=== TEXT SEGMENT ===
►

Friday 6 December 2019

VBA, Python, Multi-threading - Stoppable Folder Replicator

In this post I give a multi-threaded Python script which replicates one folder to another. It uses the Windows API ReadDirectoryChangesW function to watch for directory changes. It is start-able and stoppable from Excel VBA using the Windows Synchronization Events which I explored in the previous couple of posts.

Background

So I wanted some code to replicate a folder. Of course I could have written some VBA code to scan both a source and a destination folder every few seconds and figure what needed copying but this is a bit lame because it has needless disk activity and other techniques must be available. It is possible to use the Windows API, and specifically the ReadDirectoryChangesW function to watch a folder. .NET also has a folder watcher feature but I am happy to stick to Windows API.

ReadDirectoryChangesW blocks (in synchronous case)

But the problem with ReadDirectoryChangesW is that is blocks in the synchronous case. It is not like other waitable API function such as WaitForSingleObject(handle,interval) in that one can wait for a fixed time interval before breaking off to do some other work and give the impression of multi-threading.

I have seen on some VB6 forums some programmers attempt to use CreateThread() to give themselves another thread but they report crashes and this is because threads in VB6 and VBA need to obey COM apartment threading rules. I have yet to see successfully robust multi-threaded code for VB6 or VBA. Sure, I've seen code that looks like it runs multiple threads but the moment one puts in a break point and starts debugging Excel crashes. Perhaps one day I might solve that problem. In the meantime, I strongly recommend *not* creating threads in VBA. If you want concurrency then you should shell another process.

◄

=== RECORDS SUPPLIED ===
►

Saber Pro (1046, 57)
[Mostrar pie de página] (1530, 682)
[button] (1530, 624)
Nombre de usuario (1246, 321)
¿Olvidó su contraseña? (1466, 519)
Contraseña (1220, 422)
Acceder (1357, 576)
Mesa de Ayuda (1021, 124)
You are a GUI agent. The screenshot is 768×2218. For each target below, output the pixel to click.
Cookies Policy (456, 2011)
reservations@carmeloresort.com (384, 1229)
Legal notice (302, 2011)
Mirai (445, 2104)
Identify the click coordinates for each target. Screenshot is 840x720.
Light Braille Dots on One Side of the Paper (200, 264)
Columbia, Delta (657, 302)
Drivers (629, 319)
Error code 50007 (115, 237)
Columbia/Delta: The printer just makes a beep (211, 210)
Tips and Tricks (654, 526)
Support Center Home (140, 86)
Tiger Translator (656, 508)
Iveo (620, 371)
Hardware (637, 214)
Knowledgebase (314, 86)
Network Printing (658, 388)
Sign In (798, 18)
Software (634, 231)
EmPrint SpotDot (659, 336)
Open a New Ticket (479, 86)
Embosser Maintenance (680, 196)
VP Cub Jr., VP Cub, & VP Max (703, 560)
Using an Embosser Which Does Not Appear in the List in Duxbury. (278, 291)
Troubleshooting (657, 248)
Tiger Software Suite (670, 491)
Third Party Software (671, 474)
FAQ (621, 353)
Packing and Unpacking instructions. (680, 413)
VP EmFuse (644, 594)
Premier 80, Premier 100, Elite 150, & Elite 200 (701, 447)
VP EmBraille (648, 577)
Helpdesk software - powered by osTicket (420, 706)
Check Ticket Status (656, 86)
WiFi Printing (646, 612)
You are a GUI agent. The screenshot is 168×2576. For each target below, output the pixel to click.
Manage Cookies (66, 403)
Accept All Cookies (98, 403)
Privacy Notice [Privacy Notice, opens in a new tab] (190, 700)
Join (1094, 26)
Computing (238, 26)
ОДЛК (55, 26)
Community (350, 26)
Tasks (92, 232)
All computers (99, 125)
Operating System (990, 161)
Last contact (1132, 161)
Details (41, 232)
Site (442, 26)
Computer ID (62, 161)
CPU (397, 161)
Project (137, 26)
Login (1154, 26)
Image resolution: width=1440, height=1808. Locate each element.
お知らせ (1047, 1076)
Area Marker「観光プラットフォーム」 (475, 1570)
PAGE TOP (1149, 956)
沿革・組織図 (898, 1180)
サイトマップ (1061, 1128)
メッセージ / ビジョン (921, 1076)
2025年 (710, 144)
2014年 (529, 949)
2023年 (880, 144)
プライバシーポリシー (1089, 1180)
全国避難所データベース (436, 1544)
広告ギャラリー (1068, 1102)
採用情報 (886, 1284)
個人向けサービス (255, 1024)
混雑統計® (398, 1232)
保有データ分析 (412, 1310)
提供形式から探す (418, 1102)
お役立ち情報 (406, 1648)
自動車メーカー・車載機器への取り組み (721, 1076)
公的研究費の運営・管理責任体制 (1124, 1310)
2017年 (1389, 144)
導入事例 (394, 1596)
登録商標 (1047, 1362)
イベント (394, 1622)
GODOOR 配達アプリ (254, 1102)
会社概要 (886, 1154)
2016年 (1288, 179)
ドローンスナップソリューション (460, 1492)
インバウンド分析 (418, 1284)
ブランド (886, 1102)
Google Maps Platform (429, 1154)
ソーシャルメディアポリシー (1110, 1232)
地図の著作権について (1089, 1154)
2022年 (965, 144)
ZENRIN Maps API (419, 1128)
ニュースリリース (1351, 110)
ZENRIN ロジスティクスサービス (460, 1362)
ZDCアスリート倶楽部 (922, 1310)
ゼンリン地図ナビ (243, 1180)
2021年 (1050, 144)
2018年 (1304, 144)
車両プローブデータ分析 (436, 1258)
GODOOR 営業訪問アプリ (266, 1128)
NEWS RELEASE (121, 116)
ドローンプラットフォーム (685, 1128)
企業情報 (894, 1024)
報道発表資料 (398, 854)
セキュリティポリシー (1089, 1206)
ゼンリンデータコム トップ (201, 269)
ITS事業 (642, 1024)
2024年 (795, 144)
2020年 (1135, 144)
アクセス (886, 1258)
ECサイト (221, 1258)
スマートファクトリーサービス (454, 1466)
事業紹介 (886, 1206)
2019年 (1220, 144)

◄

=== WHAT YOU NEED TO DO ===
Write out the passage of the folder replicator post between "So I wanted" and "impression of multi-threading.", inclusive, without changing a word.

=== TASK OUTPUT ===
So I wanted some code to replicate a folder. Of course I could have written some VBA code to scan both a source and a destination folder every few seconds and figure what needed copying but this is a bit lame because it has needless disk activity and other techniques must be available. It is possible to use the Windows API, and specifically the ReadDirectoryChangesW function to watch a folder. .NET also has a folder watcher feature but I am happy to stick to Windows API.

ReadDirectoryChangesW blocks (in synchronous case)

But the problem with ReadDirectoryChangesW is that is blocks in the synchronous case. It is not like other waitable API function such as WaitForSingleObject(handle,interval) in that one can wait for a fixed time interval before breaking off to do some other work and give the impression of multi-threading.